Bernhard Leonardy will aber auch bei der Landesregierung nichts unversucht lassen. „Bekämen wir 100 000 Euro vom Land für die Organisation, könnten wir damit ein Festival von einer Million Euro machen“, verspricht er. Vor allem möchte er unnötige Konkurrenz vermeiden. Bekanntlich hat ja das Land auch ein Klassik-Festival angestoßen, das, wohl angedockt am Staatstheater, 2018 starten soll. Dessen Konturen aber sind bislang nur schemenhaft. Leonardy hofft zumindest mal auf Abstimmung. Ohnehin sei es merkwürdig, dass das Land da gleichsam als „Festivalmacher“ auftrete.

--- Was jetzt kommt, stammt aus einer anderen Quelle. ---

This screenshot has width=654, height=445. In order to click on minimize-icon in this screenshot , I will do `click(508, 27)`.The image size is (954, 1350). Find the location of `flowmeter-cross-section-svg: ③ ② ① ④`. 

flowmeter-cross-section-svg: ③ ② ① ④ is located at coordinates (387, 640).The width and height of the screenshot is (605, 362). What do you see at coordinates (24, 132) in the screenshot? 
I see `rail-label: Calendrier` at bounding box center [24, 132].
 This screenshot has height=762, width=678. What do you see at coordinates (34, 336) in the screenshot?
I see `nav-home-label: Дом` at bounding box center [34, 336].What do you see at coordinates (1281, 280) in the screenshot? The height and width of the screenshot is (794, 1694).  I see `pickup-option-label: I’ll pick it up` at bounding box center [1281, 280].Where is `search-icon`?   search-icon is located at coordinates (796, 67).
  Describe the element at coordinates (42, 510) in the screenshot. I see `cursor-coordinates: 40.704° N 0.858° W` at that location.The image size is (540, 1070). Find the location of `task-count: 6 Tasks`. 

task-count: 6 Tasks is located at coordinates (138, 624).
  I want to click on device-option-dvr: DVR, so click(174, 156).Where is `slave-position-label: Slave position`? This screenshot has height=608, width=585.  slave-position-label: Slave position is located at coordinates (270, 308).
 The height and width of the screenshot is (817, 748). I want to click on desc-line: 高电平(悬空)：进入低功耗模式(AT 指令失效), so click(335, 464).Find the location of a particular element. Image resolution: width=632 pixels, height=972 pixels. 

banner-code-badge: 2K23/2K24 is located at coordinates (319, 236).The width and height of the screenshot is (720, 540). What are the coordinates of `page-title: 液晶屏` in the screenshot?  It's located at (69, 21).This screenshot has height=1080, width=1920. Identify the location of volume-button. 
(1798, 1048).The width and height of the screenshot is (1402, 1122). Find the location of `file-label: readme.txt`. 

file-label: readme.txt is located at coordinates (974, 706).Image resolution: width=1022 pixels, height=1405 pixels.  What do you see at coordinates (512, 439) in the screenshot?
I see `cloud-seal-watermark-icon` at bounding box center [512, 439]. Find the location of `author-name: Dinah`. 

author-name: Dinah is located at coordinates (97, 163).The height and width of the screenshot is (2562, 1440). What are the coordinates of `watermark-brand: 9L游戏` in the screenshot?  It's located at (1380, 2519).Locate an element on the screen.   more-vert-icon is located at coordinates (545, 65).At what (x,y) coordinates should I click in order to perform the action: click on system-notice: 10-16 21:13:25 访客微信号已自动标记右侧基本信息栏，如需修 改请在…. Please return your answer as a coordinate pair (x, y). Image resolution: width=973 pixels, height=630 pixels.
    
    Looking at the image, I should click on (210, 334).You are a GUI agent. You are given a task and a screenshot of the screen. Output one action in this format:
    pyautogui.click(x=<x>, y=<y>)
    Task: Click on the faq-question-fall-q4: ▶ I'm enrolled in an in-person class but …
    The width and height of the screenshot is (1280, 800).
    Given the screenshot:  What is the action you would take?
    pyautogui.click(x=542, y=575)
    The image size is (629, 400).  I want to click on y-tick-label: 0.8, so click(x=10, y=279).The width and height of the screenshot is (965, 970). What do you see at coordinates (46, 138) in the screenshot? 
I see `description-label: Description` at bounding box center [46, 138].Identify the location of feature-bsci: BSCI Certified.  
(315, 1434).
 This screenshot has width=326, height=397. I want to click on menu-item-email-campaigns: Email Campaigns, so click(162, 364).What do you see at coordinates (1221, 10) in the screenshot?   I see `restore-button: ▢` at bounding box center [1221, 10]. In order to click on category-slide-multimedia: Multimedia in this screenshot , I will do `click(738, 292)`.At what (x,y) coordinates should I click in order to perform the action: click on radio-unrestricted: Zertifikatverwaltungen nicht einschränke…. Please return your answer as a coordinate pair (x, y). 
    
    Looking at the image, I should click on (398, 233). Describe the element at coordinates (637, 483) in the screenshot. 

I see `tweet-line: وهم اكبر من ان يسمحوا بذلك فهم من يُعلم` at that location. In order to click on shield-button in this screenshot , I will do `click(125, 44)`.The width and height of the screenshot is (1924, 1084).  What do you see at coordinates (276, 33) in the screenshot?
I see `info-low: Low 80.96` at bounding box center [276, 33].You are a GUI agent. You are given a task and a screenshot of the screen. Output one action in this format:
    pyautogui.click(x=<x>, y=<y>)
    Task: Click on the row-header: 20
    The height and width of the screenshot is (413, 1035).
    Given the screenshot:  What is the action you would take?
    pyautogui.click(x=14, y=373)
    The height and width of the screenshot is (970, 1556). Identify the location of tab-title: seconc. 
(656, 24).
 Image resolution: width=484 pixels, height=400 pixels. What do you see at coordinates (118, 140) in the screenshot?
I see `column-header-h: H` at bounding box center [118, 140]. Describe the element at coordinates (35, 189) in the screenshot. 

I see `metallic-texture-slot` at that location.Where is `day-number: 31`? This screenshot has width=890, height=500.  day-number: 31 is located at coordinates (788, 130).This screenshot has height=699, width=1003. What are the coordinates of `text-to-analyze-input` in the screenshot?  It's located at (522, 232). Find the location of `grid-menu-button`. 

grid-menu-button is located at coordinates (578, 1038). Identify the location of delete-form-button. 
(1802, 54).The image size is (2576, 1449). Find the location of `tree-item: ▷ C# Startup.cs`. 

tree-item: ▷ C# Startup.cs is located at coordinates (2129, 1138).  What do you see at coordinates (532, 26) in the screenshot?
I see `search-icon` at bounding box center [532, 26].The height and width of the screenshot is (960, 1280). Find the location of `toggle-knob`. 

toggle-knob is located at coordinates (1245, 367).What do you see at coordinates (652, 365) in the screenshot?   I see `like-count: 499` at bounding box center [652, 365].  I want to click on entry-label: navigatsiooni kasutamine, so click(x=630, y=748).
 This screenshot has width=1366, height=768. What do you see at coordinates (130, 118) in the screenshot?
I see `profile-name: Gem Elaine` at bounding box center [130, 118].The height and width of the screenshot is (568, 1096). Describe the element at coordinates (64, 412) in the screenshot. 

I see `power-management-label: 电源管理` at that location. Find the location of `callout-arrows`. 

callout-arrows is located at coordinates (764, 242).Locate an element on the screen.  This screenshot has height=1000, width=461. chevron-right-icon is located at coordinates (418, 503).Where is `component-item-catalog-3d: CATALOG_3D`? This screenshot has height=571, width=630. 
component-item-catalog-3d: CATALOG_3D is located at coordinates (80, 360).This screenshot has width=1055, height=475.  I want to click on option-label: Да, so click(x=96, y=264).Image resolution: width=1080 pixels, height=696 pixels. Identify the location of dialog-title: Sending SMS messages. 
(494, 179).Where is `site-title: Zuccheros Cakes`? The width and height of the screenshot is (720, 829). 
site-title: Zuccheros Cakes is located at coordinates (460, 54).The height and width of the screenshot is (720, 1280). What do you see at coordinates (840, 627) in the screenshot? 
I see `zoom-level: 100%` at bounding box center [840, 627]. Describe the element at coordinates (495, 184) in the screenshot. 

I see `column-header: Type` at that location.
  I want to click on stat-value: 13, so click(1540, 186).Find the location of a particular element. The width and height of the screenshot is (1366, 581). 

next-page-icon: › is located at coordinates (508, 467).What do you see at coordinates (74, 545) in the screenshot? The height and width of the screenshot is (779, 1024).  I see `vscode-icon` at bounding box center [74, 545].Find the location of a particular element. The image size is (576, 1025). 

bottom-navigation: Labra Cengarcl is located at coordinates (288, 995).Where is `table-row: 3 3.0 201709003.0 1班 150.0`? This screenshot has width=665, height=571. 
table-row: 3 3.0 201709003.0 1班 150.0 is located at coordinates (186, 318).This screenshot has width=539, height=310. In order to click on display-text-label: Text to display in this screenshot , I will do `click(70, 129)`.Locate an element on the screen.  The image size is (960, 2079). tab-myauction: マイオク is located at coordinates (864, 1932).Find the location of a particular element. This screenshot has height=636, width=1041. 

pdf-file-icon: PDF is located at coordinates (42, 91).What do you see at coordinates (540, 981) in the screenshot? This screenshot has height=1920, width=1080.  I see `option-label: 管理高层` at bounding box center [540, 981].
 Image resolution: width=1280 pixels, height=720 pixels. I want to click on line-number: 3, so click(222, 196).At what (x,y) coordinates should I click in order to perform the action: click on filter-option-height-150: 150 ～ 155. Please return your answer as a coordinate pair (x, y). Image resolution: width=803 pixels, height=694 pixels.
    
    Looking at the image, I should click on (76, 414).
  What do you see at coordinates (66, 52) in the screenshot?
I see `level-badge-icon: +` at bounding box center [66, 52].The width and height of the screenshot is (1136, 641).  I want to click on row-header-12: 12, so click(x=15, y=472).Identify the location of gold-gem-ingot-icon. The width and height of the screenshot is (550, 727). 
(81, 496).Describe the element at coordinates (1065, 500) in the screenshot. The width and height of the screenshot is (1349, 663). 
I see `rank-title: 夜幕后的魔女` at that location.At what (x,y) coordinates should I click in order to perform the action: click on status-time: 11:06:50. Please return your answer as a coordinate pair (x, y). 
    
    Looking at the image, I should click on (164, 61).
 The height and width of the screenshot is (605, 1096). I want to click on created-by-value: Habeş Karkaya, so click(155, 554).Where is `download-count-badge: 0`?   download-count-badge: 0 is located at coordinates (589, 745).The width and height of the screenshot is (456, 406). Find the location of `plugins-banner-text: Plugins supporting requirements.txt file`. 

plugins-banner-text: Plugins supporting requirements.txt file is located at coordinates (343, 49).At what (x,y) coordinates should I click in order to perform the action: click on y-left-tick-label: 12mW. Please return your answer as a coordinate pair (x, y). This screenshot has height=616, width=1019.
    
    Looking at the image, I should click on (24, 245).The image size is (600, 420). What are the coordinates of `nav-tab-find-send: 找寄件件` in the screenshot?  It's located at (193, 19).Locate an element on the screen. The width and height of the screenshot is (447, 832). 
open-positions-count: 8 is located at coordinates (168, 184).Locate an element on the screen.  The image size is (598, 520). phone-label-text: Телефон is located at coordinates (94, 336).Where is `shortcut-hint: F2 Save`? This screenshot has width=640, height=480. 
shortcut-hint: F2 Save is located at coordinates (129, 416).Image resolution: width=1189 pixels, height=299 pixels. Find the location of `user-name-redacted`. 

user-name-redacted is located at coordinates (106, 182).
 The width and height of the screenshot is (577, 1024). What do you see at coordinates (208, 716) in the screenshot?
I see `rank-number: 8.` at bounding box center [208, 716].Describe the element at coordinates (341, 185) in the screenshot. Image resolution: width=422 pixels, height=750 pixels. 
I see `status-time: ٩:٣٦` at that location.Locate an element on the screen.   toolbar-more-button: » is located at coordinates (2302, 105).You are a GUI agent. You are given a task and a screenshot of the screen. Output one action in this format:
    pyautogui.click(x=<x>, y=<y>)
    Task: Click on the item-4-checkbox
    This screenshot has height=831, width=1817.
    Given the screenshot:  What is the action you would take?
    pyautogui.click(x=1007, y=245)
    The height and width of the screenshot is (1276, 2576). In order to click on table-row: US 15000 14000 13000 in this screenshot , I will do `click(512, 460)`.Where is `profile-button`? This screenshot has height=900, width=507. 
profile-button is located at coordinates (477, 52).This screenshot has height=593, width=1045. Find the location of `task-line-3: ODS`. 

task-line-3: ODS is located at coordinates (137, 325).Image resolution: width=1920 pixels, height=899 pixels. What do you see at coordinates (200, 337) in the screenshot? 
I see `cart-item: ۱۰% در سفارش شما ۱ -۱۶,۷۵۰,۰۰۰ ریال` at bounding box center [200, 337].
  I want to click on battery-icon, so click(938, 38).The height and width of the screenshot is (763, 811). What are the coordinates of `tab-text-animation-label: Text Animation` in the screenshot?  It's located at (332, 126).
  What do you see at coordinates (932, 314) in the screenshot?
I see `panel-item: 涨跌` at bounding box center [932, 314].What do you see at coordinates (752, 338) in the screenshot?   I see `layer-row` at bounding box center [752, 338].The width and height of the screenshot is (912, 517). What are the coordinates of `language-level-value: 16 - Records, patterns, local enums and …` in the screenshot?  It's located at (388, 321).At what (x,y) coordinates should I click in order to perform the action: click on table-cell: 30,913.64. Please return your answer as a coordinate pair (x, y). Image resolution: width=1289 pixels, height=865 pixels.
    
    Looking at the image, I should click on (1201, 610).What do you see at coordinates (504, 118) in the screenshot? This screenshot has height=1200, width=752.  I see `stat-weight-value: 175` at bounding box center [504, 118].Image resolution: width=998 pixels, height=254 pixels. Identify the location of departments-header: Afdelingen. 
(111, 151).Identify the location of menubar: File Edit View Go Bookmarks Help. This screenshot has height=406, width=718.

Ganz gleich aber wie diese Gespräche ausgehen, Bernhard Leonardy zweifelt nicht an der Zukunft seiner Musikfestspiele. Schon für nächstes Jahr plant er – quasi als frühen Prolog – am 11. November 2018 in der Kathedrale von Verdun zum 100. Jahrestag des Endes des Ersten Weltkriegs ein großes deutsch-französisches Konzert. Mit den Requien von Mozart und Fauré. Musik mit enormer Symbolkraft. Die bei den Franzosen auch bereits wirkt: Ein Drittel des kalkuliert knapp sechsstelligen Konzert-Kosten übernehme die Region Grand Est. Diese Zusage hat Leonardy bereits. Nun muss er aber noch diesseits der Grenze überzeugen.